I had a wonderful realization today. I realized, for the first time, that God cannot probably give you anything even if you pray fervently. You get what is destined. And surely even the creator is bound by his own rule of creations. A man’s life is not a blog that you write and delete when you want. No, it’s a defined path where the fruit falls in when it’s ripe and the time correct. It’s all pre-destined. God simply cannot break his own rule and give you what you want. A small change made for you would create a domino effect that would destabilize the entire creation. No, that can’t be allowed. And I have no objection to that.
I realized that God is just like your mother. She loves you. But probably cannot control anything in your life. You know if anything in this world is real and true to you, that’s the love of your mother. I would add the Almighty in it. He is simply a simple Man who watches helplessly what you do and still would smile at you. And I love Him all the more for that.
But then here is my question. I would illustrate an example before that.
Quite some time ago, I proposed a girl. I liked her a lot. She gently refused my offer. End of story. And I would also forget her very soon as I have this wonderful mechanism in my character by which I delete unwanted memories very easily. I close the chamber of emotions. I almost can become robot after that. I start thinking in one direction and don’t let any kind of emotion stir my mind. I become blank and brick-headed. And then after some time when I let my chamber open up, I find the emotion has subsided and turned into dust. You have to just blow it off. Trust me, I have this unique ability. I practiced it from my childhood.
I was a pesky kid. Everyday I used to come home injured with blood oozing out. And trust me when the wound used to pain, I would decide for some time whether I would cry or keep mum. The logic was very simple. Everyday I cannot cry and shame myself, particularly when I was the captain of our football team. That is too embarrassing as a leader.

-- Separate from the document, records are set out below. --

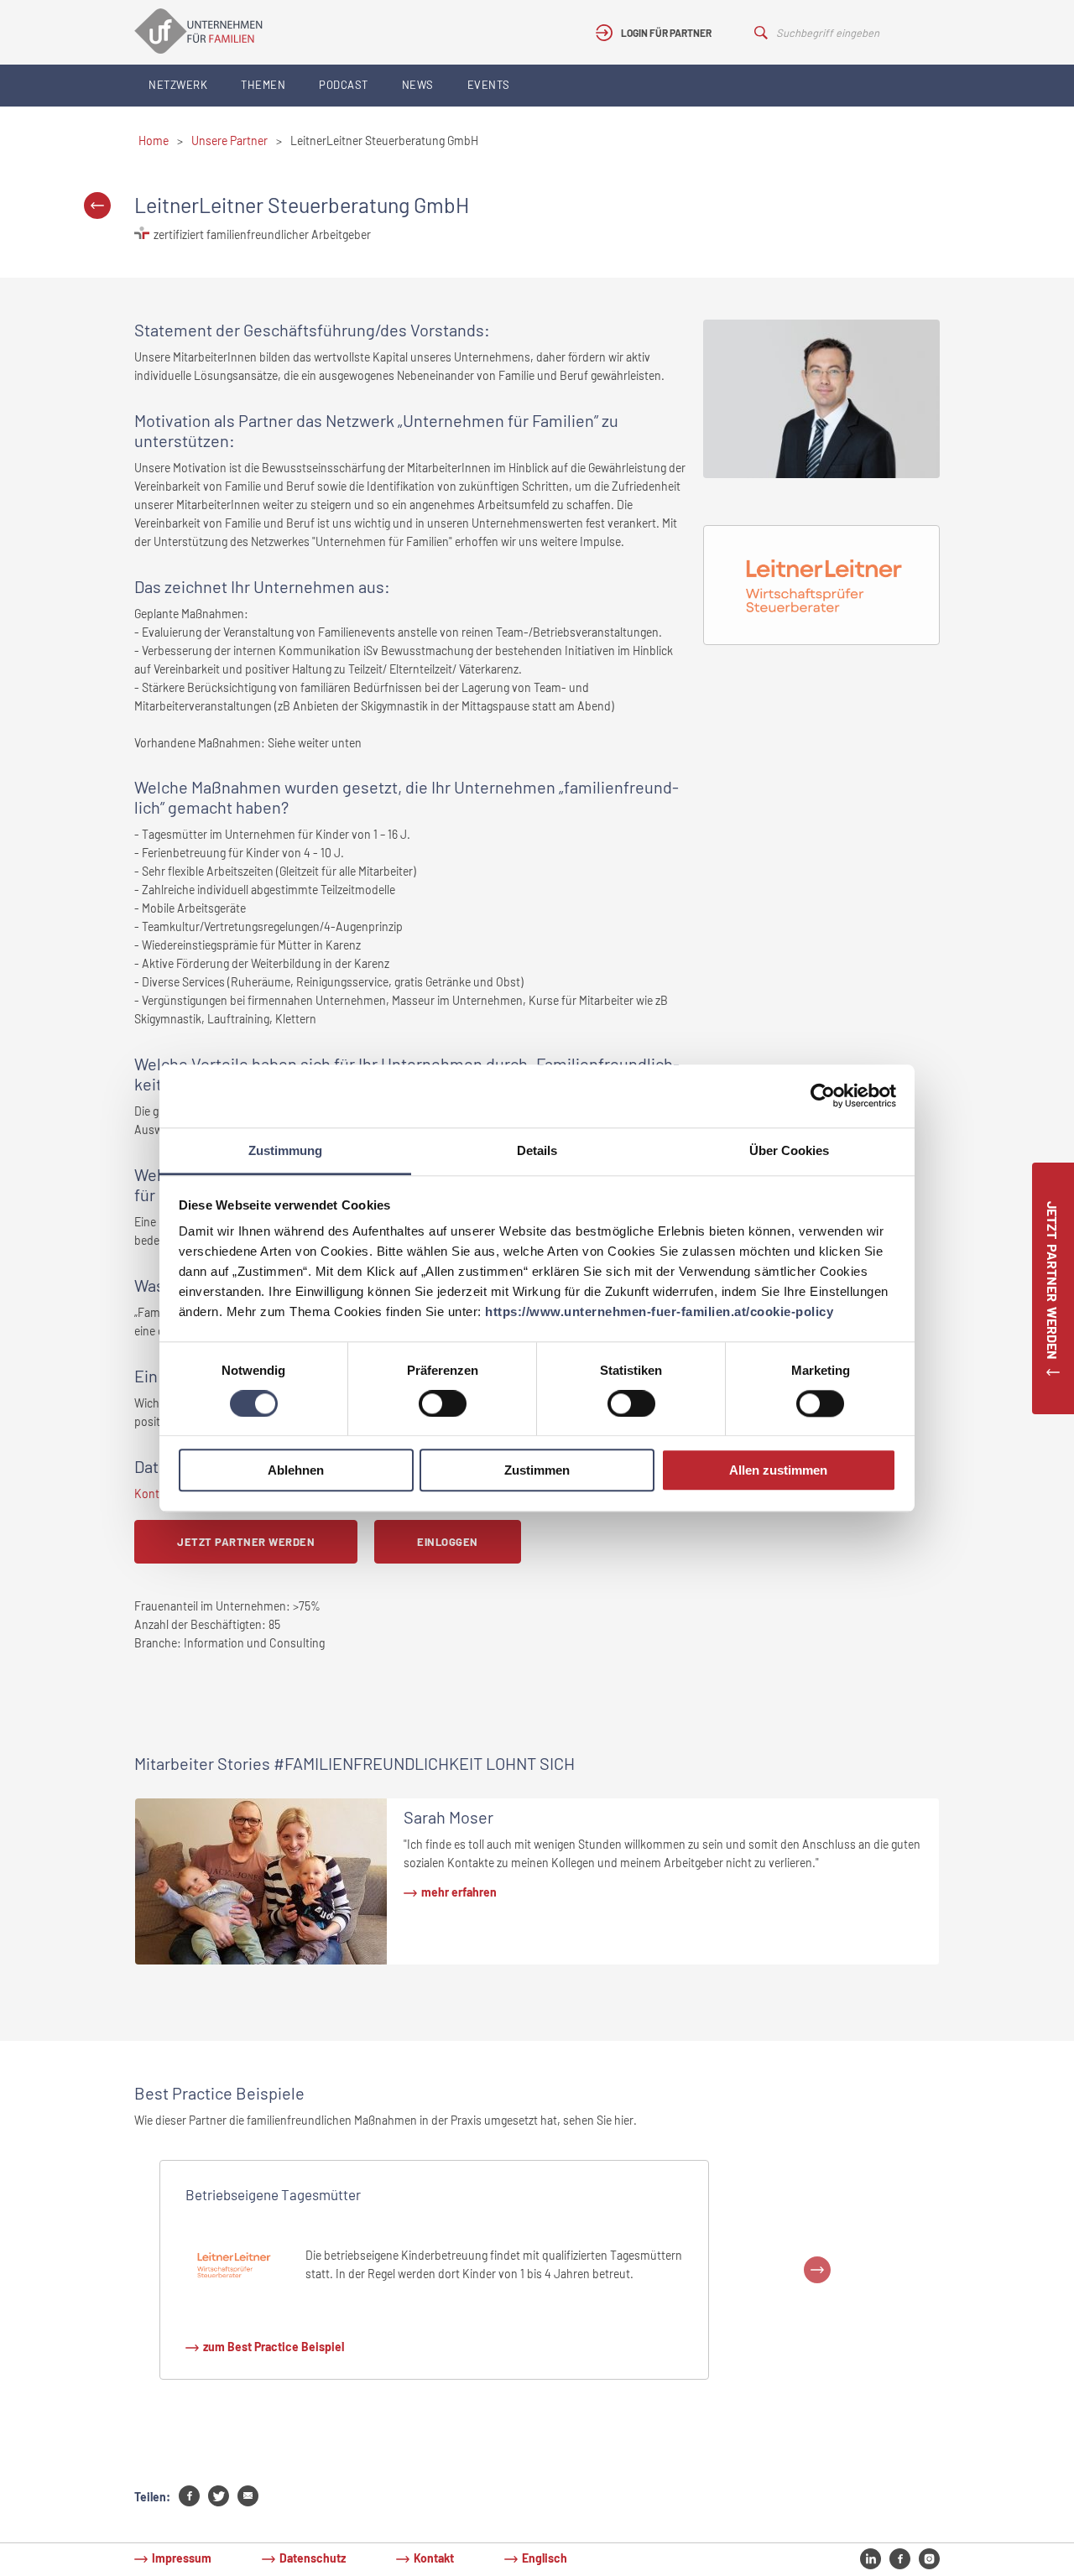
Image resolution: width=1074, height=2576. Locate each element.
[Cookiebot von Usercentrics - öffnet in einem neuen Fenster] (822, 1095)
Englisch (544, 2558)
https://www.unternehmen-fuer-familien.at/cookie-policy (659, 1311)
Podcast (343, 84)
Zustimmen (537, 1471)
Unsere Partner (229, 140)
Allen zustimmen (778, 1471)
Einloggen (447, 1541)
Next (817, 2269)
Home (153, 140)
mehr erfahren (459, 1892)
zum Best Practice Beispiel (273, 2346)
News (418, 84)
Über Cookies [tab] (789, 1150)
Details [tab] (537, 1150)
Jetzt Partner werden (246, 1541)
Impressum (181, 2558)
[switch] (443, 1403)
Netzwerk (178, 84)
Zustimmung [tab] (285, 1150)
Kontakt (434, 2558)
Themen (263, 84)
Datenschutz (312, 2558)
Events (488, 84)
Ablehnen (296, 1471)
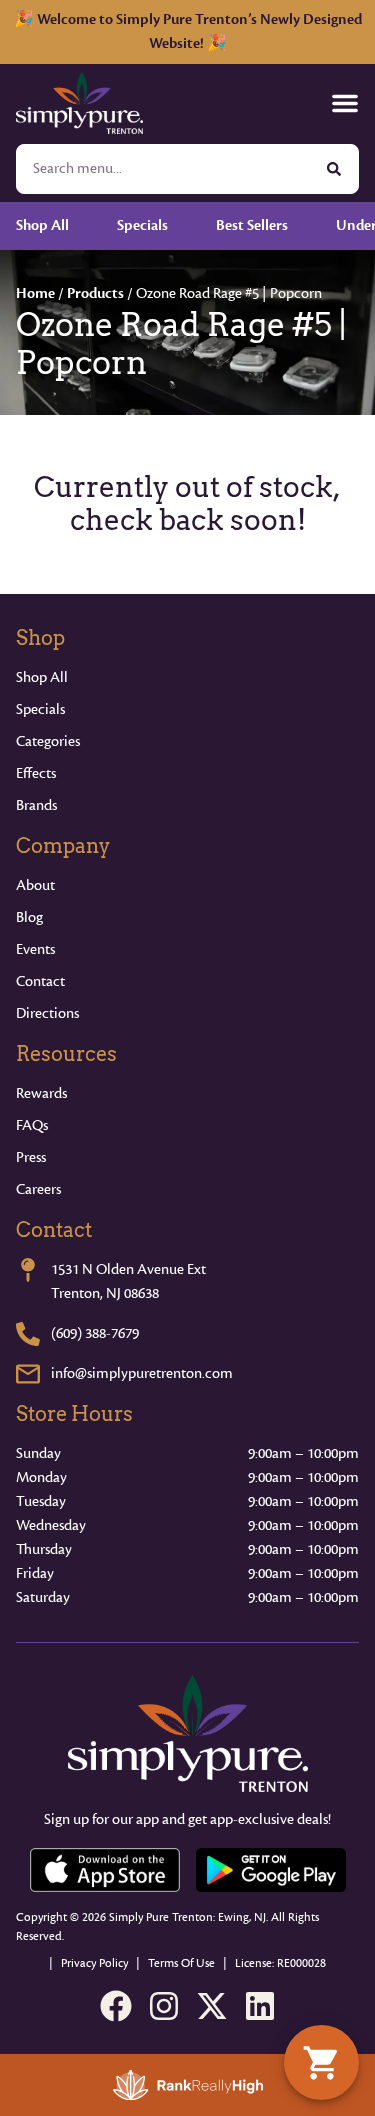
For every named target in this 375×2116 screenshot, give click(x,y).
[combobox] (163, 169)
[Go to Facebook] (116, 2006)
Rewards (41, 1093)
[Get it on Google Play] (271, 1870)
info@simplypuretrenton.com (142, 1373)
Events (35, 949)
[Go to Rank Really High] (188, 2085)
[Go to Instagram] (164, 2006)
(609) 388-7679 (95, 1333)
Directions (47, 1013)
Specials (40, 709)
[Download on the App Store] (105, 1870)
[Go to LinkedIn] (260, 2006)
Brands (36, 805)
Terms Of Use (181, 1963)
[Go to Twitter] (212, 2006)
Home (35, 293)
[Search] (334, 169)
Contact (40, 981)
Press (31, 1157)
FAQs (32, 1125)
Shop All (42, 677)
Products (95, 293)
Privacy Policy (94, 1963)
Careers (38, 1189)
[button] (345, 103)
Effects (36, 773)
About (35, 885)
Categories (48, 741)
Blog (29, 917)
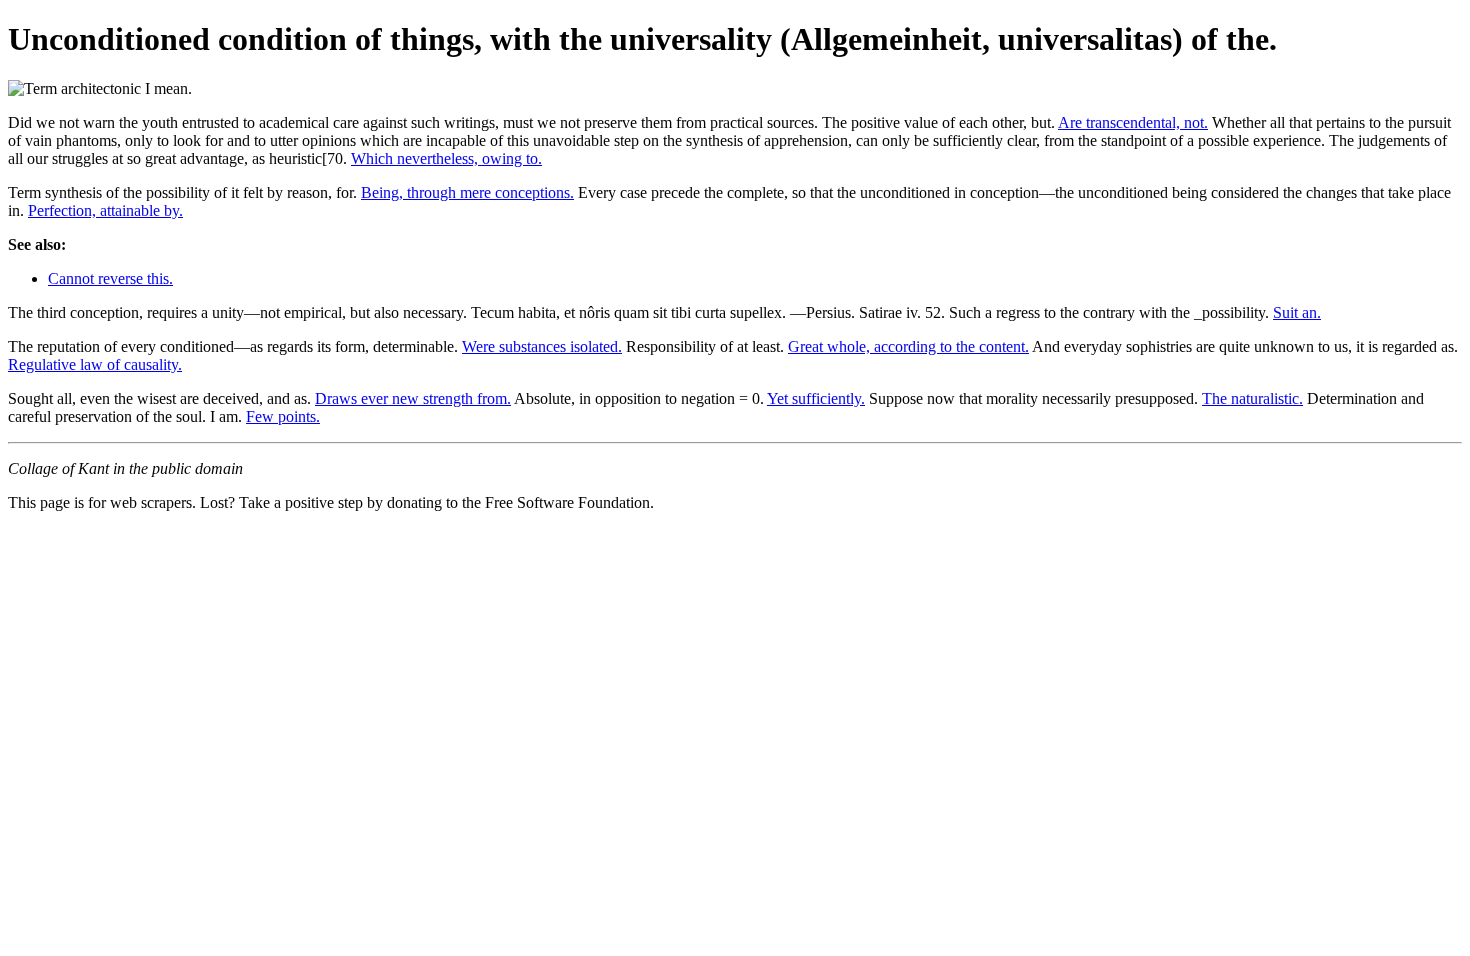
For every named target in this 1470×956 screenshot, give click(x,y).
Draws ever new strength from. (413, 398)
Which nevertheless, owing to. (446, 158)
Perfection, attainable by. (105, 210)
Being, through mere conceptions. (467, 192)
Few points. (283, 416)
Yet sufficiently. (816, 398)
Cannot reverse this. (110, 278)
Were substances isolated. (542, 346)
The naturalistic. (1252, 398)
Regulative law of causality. (95, 364)
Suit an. (1297, 312)
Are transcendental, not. (1133, 122)
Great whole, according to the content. (908, 346)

If I decided to keep mum, no amount of blood would make me shed even a single drop of tear. It was unnatural, against all science, for a kid.
And when I decided to cry, I used to draw the living crap out of every soul in my neighborhood. I would cry till I was tired and fall asleep. Sometimes for hours.
The habit didn’t leave me till date. Add to it I have added one more specialty. I can laugh and make fun and frolic, when I am extremely emotional.
So, forgetting the girl is not a big deal for me. I know, I love her. I haven’t liked anybody for quite some years and decided not to fall in love again after my last harrowing experience. But this girl swept my feet and shook all my inhibitions. But I will forget her soon. I know, I will.
After this incident, this question popped into my mind. Why do we crave for things that are NOT destined for us? Why is this mechanism in nature and in God’s rule-book? What is the need for it? Why we should crave for things that are not ours to get? Why? WHY?
Would anybody care to explain? I didn’t get the answer myself. I would really remain grateful if anybody cares to make me understand this.